Abstract

Objective: efficacy evaluation of the CEUS LI RADS v2017® system for differential diagnosis of liver tumors in patients with and without cirrhosis.Materials and methods. Retrospective analysis of diagnostic results of the 165 patients with liver tumors (177 nodules) was done. All patients underwent CEUS with results interpretation in accordance to the CEUS LIRADSv2017 ® criteria. Patients were divided into 2 groups based on clinical and morphological data. Group 1 included 62 patients with cirrhosis and/or CVH. Group 2 included 110 patients without risk factors for HCC.Results.

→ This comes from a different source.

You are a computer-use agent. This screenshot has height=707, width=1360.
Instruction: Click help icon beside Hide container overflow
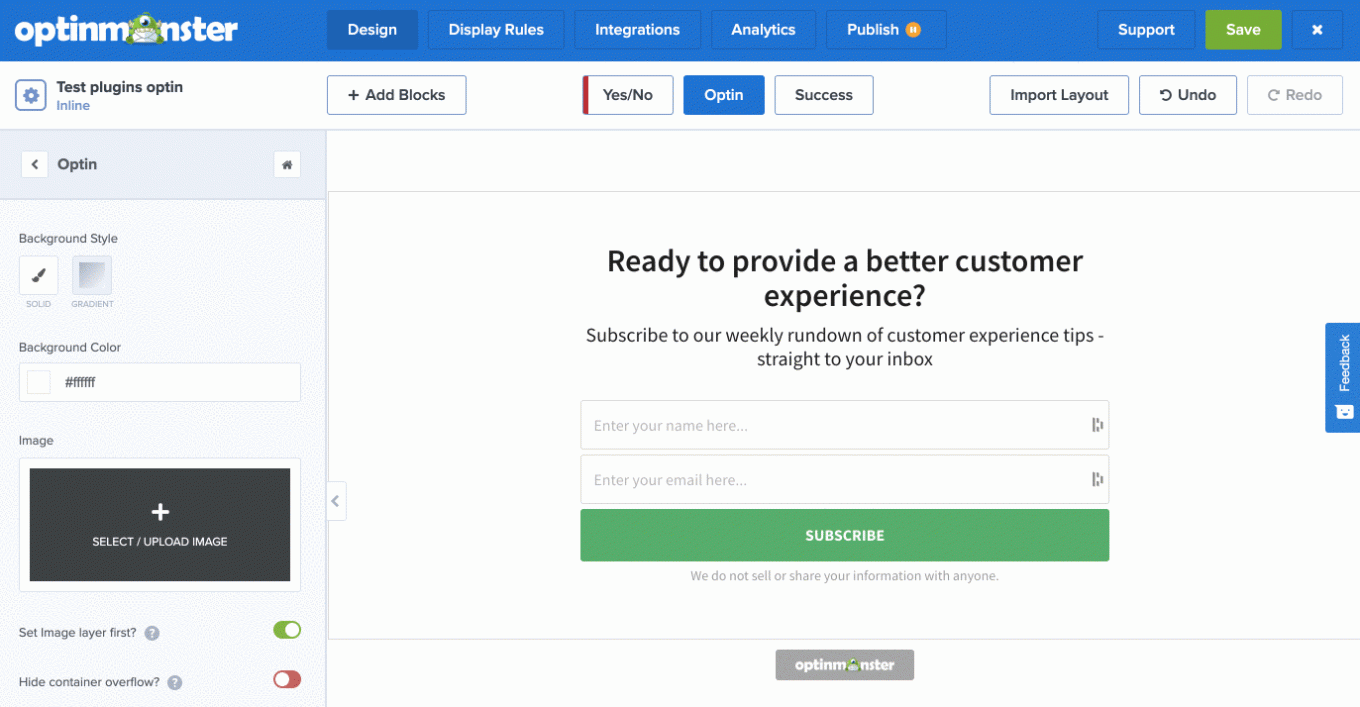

Diagnostic efficiency of CEUS LI RADS v2017® for HCC identification was: group 1 – Se – 100%, Sp – 88%, Ac – 95.5%; group 2 – Se – 100%, Sp – 68.8%, Ac – 72.7%; general group Se – 100%, Sp – 72.2%, Ac – 81.4%. In the 2nd group, 21 out of 22 neoplasms, confirmed morphologically as FNH, we classified as LR 4. By applying benign character and specific contrasting patterns of FNG, they were transferred from LR 4 to LR 3. This allowed to increase sensitivity and specificity of differential diagnosis in group 2 (Se – 100%, Sp – 90.6%, Ac – 91.8%) and in general group (Se – 100%, Sp – 90.1%, Ac – 93.2%). Diagnostic efficiency of the criteria for non hepatocellular malignant neoplasms (LR M) was: group 1 – Se – 77.8%, Sp – 100%, Ac – 97%; group 2 – Se – 90%, Sp – 96.7%, Ac – 93.6%; general group- Se – 88.1%, Sp – 98.3%, Ac – 94.9%.Conclusion. Our study confirmed high accuracy of the CEUS LI RADS v2017® system in the differential diagnosis of focal liver tumors. Modification of the system (in particular, transfer of typical FNG forms from the LR 4 category) will make it possible to increase the accuracy of diagnostics by 20%. It will allow to use the LI RADS v2017® system for interpretation CEUS not only among patients with liver cirrhosis, but also in a general group without risk factors of GCC.